Exercise details
A faithful copy of all the records is needed, with the pictures omitted.

Supplied data
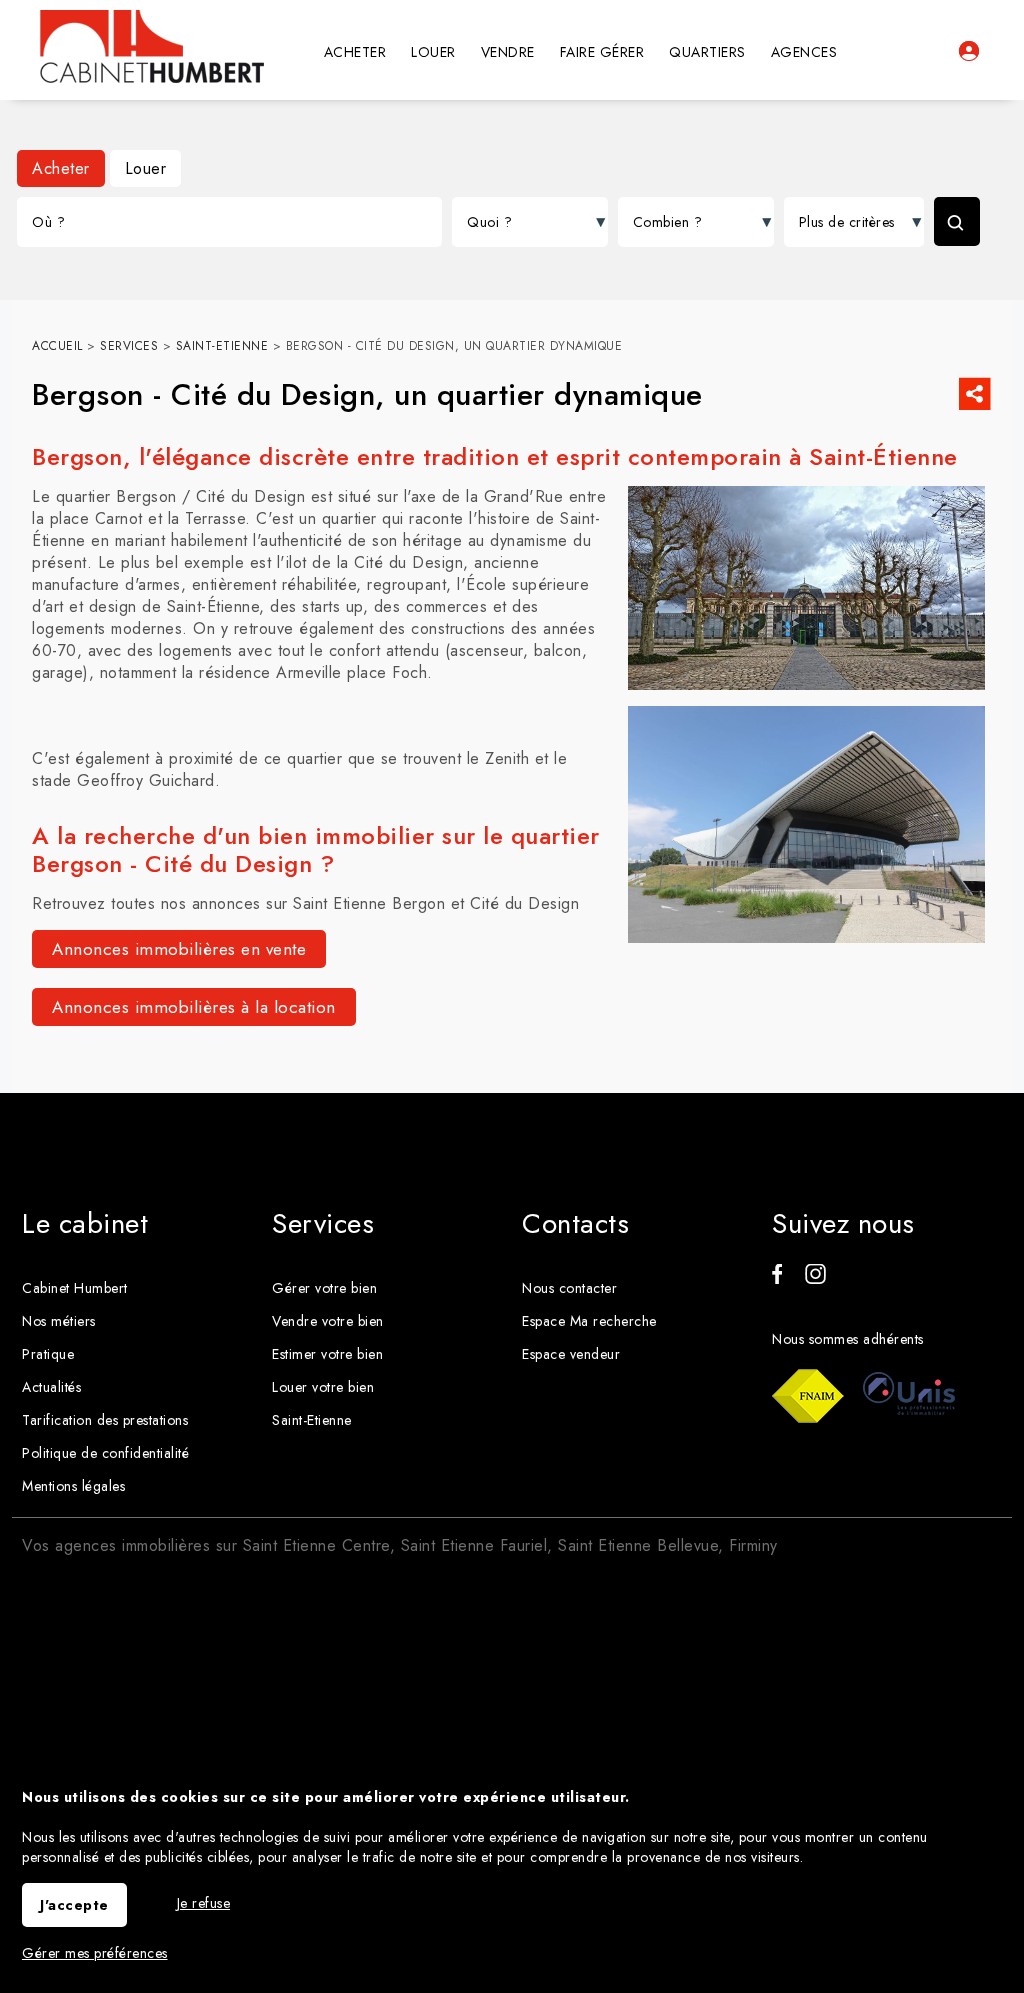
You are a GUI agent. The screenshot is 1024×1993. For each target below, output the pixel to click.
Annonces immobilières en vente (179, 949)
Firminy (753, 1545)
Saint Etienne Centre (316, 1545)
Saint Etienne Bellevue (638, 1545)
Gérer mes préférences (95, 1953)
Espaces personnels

Written solution
You are a GUI agent. The screenshot is 1024×1993. For each target below, output the pixel to click.
Annonces immobilières en vente (179, 949)
Firminy (753, 1545)
Saint Etienne Centre (316, 1545)
Saint Etienne Bellevue (638, 1545)
Gérer mes préférences (95, 1953)
Espaces personnels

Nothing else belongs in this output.